Just about every romcom has that scene with the heartbroken gal on the couch, bawling her eyes out and eating her way through a tub of ice cream. Stress eating is so commonplace it’s become a cliché – and one that many of us can identify with.
Recent studies have proven that it’s not all in our heads either: certain biochemical stress reactions can trigger cravings for comfort foods that are high in fat and sugar.
Is stress eating caused by our hormones?
Cortisol is one of the hormones that may contribute to these cravings for sugary and fatty foods, and is also known to increase the appetite. Abby Courtenay, a dietician, explains that cortisol is released in response to prolonged stress or low blood sugar levels, and acts by increasing blood sugar levels. “Many people experience prolonged psychological stress on a daily basis and it is hypothesised that constantly raised cortisol levels, and subsequently blood sugar levels, results in an increased production of insulin (the hormone which helps your body use the blood sugar) which in turn promotes weight gain,” she says. This can, in turn, lead to ‘lifestyle diseases’ such as diabetes and even heart disease.

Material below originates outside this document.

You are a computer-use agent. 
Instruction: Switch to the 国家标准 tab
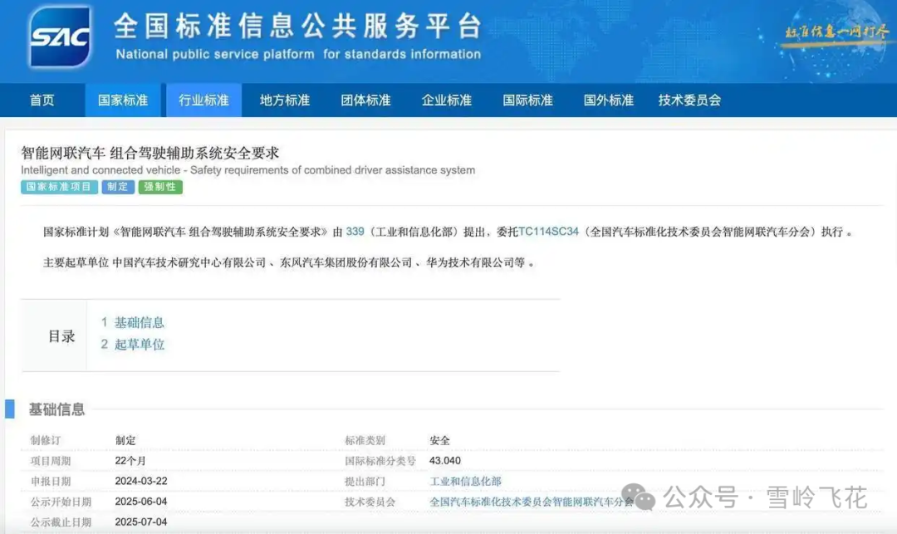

Serotonin, the ‘feel-good’ chemical, may also play a part, as it is elevated when the body is processing carbohydrates. This makes it all that much more enticing to reach for something unhealthy when we’re feeling down.
A 2007 study published in Nature Medicine has shown that our bodies may process foods differently when we’re under stress. Researchers have isolated a molecule called neuropeptide Y, which is released from nerve cells during stress, and has been shown to cause fat accumulation.
Other factors such as bad meal planning due to lack of time, skipping meals and then snacking on convenience foods and mindless eating as a result of stress may all be to blame too.
4 steps to break the cycle
Here are some suggestions for how to break the cycle between stress and obesity:
1. Your first step is to identify your challenges. “Before being able to make changes, you need to identify what needs to be changed," says dietitian Deborah Talbot. "Do you eat without thinking, go shopping when you are already hungry, or buy the quickest food to make because you have too much to do?” Figure out what your weaknesses are and act accordingly.
2. Face your stress head-on. Courtenay recommends exercise as a great stress-reliever, as well as spending time with friends or seeing a therapist. “Try reduce the number of stressors in your daily life,” she advises.
3. Don’t skip meals. “When you skip a meal you will become ravenous and fast foods will look that much more enticing,” says Courtenay. “Being mindful about what you are eating goes out the window and you will eat more than you need. Blood sugar control is vital. Eat foods that will keep you feeling fuller for longer. A combination of high-fibre, whole carbohydrates and vegetables, protein and healthy fats will do the trick.”
4. Plan ahead. Planning makes healthy choices much easier, says Talbot. Plan out your meals for a few days at a time and shop in advance to make it easier on yourself. Courtenay adds that buying pre-chopped fruit and vegetables or pre-prepared sources of protein (for example, rotisserie chicken or tinned salmon) may cut down on time for you if you’re very busy.